Q: Why is identity management so important, and what are the biggest challenges insurers face in that area?
A: Kirk Herath, Nationwide: Identity management is the key to the most important aspect of information security: access controls. Only authorized parties are permitted to have access to information. So permitting unauthorized parties access to information is a breach of security that now, under 23 different state laws, requires you to notify your customers.
A: Craig Shumard, CIGNA: One of the largest challenges is ensuring employees only have access to the information needed to do their jobs -- and nothing else. Both customers and key regulations such as HIPAA mandate this "minimum necessary" principle. At CIGNA, we have implemented Role Based Access Control (RBAC). RBAC has improved access controls by basing rights on predefined job roles, which not only increases consumer confidence and ensures regulatory compliance, but also has reduced security administrative costs.
Another challenge is implementing "federated identity" capabilities, so that customers can use their existing authentication and authorization credentials from their own networks to gain access to their information stored in their insurers' networks. Increasingly, customers are requesting this feature. Federated identity is further complicated because tools in this arena still are developing from competing identity management standards groups.
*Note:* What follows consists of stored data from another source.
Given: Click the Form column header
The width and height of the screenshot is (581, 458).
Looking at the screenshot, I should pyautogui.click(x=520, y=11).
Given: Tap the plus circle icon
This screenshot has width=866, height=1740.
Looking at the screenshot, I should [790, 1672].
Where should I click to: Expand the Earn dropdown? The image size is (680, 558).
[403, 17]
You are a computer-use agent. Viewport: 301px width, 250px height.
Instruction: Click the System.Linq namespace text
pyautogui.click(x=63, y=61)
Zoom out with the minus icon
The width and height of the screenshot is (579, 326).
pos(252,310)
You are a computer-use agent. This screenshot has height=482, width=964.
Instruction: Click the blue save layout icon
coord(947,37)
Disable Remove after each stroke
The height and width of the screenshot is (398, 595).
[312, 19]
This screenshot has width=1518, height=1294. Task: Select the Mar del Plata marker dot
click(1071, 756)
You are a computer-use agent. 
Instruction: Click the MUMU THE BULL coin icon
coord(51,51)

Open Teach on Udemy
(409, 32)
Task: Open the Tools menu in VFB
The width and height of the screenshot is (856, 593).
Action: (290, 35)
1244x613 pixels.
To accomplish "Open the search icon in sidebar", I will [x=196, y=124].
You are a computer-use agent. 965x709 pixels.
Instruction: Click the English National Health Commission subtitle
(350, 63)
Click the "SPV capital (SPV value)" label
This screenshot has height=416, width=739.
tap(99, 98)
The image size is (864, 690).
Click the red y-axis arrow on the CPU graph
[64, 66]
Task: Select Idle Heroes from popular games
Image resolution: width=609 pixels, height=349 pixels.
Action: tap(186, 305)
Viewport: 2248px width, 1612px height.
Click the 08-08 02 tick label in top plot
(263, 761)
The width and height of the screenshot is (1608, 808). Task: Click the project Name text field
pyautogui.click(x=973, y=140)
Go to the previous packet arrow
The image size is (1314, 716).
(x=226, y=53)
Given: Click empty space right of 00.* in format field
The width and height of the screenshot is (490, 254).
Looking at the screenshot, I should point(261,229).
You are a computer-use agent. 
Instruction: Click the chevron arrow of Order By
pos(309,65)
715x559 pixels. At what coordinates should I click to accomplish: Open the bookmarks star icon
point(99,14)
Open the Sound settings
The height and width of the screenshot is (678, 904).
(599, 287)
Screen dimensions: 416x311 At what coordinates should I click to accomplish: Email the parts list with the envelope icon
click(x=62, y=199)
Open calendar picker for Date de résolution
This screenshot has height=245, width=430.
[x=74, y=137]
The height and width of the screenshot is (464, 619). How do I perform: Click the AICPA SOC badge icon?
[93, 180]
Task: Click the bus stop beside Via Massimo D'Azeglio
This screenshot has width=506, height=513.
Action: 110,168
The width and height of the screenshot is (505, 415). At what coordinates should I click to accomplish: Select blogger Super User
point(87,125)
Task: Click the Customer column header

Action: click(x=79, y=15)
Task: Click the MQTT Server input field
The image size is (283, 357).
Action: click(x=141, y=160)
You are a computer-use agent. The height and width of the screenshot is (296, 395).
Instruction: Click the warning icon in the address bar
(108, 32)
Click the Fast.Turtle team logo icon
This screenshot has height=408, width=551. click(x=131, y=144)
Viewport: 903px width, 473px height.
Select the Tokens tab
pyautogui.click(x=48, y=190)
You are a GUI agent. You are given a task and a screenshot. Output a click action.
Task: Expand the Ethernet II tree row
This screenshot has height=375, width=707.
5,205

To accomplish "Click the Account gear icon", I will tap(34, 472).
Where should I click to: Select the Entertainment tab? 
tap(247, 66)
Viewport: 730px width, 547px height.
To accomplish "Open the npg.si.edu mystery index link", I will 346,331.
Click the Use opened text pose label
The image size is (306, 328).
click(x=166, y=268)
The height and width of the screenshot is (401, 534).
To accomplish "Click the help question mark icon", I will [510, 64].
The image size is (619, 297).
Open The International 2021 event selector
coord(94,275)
A: Elliott Zember, FoxT Technologies: Sarbanes-Oxley has increased the emphasis on the automation and transparency of financial and IT controls. Too, the recent mandates for disclosure of security breaches and loss of consumer data expand the scope of HIPAA and Gramm-Leach-Bliley Act (GLBA) mandates. These trends have increased corporate awareness of the need for more-robust identity and access management policies, procedures and IT controls.
Q:. How are insurers working to secure customer data and rebuild consumer confidence?
A: Herath, Nationwide: Under federal and state law, we're required to secure customer nonpublic personal information. Therefore, over the past six years, all financial services companies have developed detailed information security and privacy policies and procedures. Most companies also have initiated employee training programs to make employees aware of these policies and procedures as well as their responsibilities under them.
A: Mark Ford, Deloitte & Touche: Laws such as Sarbanes-Oxley, HIPAA and GLBA, as well as other regulations, have come to fruition due to a clear and present demand from the public to hold companies accountable for their actions, which include the use and protection of personal information. These regulations are driving a change in the way corporate America is responding to the application, maintenance and monitoring of control and security throughout the enterprise. From a process and technology point of view, identity management has emerged as a key support structure for building a controlled and secure enterprise. Again, identity management is a complex enterprise solution that can help to solve these types of issues; however, you must first understand the key business drivers for implementing an identity management solution and make sure that your identity management strategy will meet your business goals, one of which may be to provide protection to private information.
A: Zember, FoxT: While a company's network security may have state-of-the-art external authentication and access controls, the different technology platforms and operating systems may not. Public company or not, each insurer must consider internal application access controls, user roles and authentication, segregation of duties, and a very robust network architecture that monitors and reports on internal access violations and attempts to penetrate security, and reports to management both the good news and the bad news. The only way to insure customer confidence and increase the level of trust is to install the necessary controls and then report on the results of those controls to consumers.